Ideally it's the responsibility of management, starting at the top, to think critically about what kind of software most benefits the company and reward those that do it. Unfortunately, it's much harder to sell "amazing documentation and test coverage" to a CEO than "Gen AI wrapper that doesn't really do much", so here we are.
> Ideally it's the responsibility of management, starting at the top, to think critically about what kind of software most benefits the company and reward those that do it. Unfortunately, it's much harder to sell "amazing documentation and test coverage" to a CEO than "Gen AI wrapper that doesn't really do much", so here we are.
What do you think these technical ladder climbers become..? Technical leadership. The truth is, there’s no one technical in big tech leadership. They pay lip service to “tech” to keep up appearances and to satisfy the pleebs that work under them. The only things leadership cares about is the stock price and profitability, literally nothing else matters. If anything the tech itself is a nuisance that pulls their attention from where they’d rather have it, which is anywhere else.
> Ideally it's the responsibility of management, starting at the top, to think critically about what kind of software most benefits the company and reward those that do it.
I work as if that ideal is true, and can’t stand playing the game. But others are still playing the game and eventually they win whatever B.S. position it is that they aspire to, and I get removed from the board.
Why does promotion need a new feature? Reward for maintenance over time. Build on existing features / components. Reward for helping and up-skilling others.
Especially at some of these bigger tech companies that have been around multiple decades.

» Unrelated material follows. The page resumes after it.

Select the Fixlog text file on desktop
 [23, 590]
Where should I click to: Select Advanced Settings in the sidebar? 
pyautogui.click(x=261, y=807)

Im not a huge fan of Microsoft and their products. But man, you know there are probably a few hundred engines who are the bedrock of the company, if they disappeared tomorrow, Microsoft would probably be screwed. They probably work on the products and on areas you never hear about that never get flashy headlines. They are the people keeping the guts of Windows and all their multi-decade projects still pumping. Answering and fixing bug reports on these products.
Create incentives that managers will be responsible for a very long time for a system/product that they create; with barely any chance to get out of it. Give them a malus (opposite of "bonus"; except in rare exceptional cases) if they "project hop".
If a particular kind of "career managers" hate this system (and perhaps thus quit): great.
This approach is notable for benefitting from swelling headcount increases
i.e. if you hire 1000 new people, even if only a small fraction will vouch for you, on average you -and everyone else- will benefit by seeing the # of people who listed you in the "top 5 who helped you being productive" increase
The old Google performance review was arguably similar (the managers could still punish their reports, but peer feedback was valued a lot more), but I think that Google swelled in size because of other effects (probably because managers might've been indirectly rewarded by having more reports, despite managers rarely being among the people who others would list as "making you more productive")
Dont offer excessive money. Money is like shit whose smell attracts flies. The more money starts entering the system, the more flies come in. The more flies, the more rigorous the vetting process. That's where the infamous google hiring system started kicking in.
This is what founders say right before they offer you 0.05% of their company and try to sell you on the idea that of course it's worth it because clearly the company will be worth $100B someday!